На комме Леночка улыбалась, конечно, и плечиками радостно поводила: приезжай! ждем! ждем! — а от этого стало только противней: не появлялась — сколько? Восемь месяцев, со дня рождения, и вдруг появилась — сразу ясно, что ты от них чего-то хочешь. Но ситуация такая, — говоришь себе, преодолевая стыд и совесть, — что тут не до китайских церемоний, да и они поймут, конечно. Значит, в восемь.
От тортика заметно пахнет нефтью, дешевый, в «Сэйфвее» купленный кусок какашки — и от него еще стыдней, но тоже — как бы жест, на самом деле этот тортик никто; как всегда в таких случаях, есть не станет, радостно положат в холодильник и будут там держать, пока не сдохнет. Не просто восемь месяцев ни слуху ни духу — сейчас придется признаваться, что и адрес-то не слишком твердо помнишь, а наугад кружить по этому району бесполезно — совершенно одинаковые типовые блоки, дешевая застройка времен «Пылесоса Джулиани».
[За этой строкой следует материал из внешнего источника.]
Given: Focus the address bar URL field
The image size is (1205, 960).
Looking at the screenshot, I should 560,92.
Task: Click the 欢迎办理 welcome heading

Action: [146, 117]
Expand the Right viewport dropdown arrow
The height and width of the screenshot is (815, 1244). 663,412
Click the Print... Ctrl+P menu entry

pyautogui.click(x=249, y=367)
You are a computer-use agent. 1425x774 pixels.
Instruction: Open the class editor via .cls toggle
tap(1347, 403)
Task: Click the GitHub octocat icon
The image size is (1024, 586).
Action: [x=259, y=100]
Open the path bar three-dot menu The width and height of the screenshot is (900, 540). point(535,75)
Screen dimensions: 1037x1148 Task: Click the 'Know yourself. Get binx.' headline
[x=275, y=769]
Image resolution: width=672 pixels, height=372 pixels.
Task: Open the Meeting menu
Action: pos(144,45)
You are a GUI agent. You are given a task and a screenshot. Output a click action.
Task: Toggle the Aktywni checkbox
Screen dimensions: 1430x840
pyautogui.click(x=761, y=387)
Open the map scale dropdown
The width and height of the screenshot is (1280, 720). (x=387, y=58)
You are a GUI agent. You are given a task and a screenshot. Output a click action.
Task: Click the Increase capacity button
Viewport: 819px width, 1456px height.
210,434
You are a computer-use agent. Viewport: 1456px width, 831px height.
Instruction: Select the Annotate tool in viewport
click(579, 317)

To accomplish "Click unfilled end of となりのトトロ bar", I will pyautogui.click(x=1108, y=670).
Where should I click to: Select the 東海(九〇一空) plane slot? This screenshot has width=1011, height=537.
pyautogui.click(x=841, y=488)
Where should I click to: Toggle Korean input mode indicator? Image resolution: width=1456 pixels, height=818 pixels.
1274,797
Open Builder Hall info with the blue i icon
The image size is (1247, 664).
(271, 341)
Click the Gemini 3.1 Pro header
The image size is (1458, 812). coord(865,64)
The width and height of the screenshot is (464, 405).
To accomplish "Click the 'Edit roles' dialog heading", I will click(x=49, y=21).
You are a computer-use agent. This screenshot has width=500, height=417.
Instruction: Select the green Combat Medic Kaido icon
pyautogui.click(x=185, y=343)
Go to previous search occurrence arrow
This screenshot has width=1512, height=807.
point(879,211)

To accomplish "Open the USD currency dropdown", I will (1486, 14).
Леночка все-таки очень хороша — странная, как единорог, широко рассаженные глаза и мягкие, припухшие губки эмбриона при пластике не то стриптизерши, не то, наоборот, невинной школьницы, бессовестно дразнящей в тенистом летнем сквере взрослых похотливых дядек. У Рыжего, по-моему, очки становятся все толще и толще с каждым днем; сейчас только, увидев его в прихожей, и понимаешь, что от общего ужаса последних суток забыла даже Ленку спросить: а Рыжий-то будет дома? Как-то уверена была, что будет, — все слишком плохо, чтобы еще и тут судьба тебя так гнусно наколола.